Data for the task -
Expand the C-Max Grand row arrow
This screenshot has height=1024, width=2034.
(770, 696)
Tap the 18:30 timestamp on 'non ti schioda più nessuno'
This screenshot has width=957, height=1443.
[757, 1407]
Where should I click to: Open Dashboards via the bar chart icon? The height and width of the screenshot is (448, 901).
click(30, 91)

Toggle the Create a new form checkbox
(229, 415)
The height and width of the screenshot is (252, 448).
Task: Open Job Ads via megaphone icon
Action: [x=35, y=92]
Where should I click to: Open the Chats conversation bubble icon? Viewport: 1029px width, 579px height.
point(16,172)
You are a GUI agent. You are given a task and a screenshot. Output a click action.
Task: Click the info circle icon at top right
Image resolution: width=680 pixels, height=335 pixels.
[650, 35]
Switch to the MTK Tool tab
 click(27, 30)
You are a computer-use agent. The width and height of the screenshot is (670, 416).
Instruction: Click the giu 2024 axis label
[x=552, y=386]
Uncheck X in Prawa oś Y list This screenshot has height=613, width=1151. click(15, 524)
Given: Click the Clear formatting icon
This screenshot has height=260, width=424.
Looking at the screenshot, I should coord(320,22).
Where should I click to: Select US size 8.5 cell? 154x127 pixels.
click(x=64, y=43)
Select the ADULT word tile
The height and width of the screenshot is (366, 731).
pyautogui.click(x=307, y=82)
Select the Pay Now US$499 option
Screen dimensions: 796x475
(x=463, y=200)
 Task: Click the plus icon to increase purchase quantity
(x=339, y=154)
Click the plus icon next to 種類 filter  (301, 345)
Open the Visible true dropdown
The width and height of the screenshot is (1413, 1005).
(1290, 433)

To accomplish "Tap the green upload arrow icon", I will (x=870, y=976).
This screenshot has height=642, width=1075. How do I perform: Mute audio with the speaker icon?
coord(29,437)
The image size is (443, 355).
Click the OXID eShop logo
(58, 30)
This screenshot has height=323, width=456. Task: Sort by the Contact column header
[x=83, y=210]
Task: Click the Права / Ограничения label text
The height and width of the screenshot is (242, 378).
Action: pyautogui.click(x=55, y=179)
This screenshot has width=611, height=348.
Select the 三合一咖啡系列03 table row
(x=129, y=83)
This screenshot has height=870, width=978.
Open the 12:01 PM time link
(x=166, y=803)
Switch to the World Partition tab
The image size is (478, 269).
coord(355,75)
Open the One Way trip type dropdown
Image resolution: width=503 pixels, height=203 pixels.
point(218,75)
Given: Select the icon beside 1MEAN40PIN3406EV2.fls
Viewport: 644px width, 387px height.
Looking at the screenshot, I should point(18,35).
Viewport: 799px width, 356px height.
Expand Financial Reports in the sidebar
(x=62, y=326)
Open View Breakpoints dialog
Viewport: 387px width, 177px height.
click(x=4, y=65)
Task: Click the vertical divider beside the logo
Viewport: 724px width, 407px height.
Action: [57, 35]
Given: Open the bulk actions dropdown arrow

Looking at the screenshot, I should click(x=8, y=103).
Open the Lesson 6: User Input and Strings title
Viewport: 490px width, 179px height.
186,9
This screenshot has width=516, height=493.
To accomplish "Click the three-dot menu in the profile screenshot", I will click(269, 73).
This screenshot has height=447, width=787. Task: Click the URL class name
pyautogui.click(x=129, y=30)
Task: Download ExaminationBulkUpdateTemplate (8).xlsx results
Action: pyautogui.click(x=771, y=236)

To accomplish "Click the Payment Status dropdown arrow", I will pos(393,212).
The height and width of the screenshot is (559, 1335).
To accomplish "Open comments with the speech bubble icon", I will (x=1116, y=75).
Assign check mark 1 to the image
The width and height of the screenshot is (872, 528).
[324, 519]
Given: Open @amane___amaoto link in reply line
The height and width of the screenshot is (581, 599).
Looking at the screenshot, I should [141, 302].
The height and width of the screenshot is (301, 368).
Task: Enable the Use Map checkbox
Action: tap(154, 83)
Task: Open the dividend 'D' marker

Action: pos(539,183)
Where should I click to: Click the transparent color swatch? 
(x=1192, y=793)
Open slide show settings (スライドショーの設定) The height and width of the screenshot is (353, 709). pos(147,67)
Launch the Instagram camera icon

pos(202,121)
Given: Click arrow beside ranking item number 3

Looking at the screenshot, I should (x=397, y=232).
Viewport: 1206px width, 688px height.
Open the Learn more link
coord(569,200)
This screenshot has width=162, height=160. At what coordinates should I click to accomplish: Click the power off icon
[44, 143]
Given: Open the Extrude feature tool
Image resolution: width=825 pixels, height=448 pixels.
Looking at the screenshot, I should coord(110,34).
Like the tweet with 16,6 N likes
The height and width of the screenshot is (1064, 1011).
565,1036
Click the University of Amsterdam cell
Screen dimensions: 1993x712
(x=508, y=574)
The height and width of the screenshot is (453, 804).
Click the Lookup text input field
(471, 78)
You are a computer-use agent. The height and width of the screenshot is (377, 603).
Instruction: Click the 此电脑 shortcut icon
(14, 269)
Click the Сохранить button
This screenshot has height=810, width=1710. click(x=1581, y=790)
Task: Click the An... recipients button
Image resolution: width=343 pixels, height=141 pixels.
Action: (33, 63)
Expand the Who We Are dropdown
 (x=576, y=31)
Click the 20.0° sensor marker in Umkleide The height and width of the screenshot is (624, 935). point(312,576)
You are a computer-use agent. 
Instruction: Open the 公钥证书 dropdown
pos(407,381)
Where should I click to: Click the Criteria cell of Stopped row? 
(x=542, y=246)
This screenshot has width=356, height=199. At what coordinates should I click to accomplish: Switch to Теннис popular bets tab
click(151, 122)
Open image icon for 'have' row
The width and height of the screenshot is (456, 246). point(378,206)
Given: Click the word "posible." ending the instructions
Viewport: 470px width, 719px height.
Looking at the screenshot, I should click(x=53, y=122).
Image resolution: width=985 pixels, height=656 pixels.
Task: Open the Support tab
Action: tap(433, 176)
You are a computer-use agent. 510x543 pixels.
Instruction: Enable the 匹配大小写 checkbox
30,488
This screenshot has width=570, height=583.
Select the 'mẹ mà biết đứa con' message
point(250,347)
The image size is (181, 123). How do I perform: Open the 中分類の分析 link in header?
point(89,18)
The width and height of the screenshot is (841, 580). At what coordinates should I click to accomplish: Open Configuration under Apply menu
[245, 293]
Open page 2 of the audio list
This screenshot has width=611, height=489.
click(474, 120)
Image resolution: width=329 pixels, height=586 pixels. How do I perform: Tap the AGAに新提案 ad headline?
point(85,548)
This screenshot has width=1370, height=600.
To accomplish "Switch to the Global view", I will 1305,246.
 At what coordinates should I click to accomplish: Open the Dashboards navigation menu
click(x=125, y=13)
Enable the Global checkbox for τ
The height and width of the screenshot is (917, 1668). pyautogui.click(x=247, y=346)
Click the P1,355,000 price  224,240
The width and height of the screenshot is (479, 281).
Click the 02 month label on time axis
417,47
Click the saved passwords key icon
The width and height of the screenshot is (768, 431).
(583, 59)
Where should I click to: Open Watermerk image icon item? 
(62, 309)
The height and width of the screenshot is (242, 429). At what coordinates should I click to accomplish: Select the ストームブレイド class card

Required work - Look through the entries above and report each line where the string "computer" occurs.

Answer below -
You are a computer-use agent. The width and height of the screenshot is (670, 416).
You are a computer-use agent. The height and width of the screenshot is (377, 603).
You are a computer-use agent. 
You are a computer-use agent. 510x543 pixels.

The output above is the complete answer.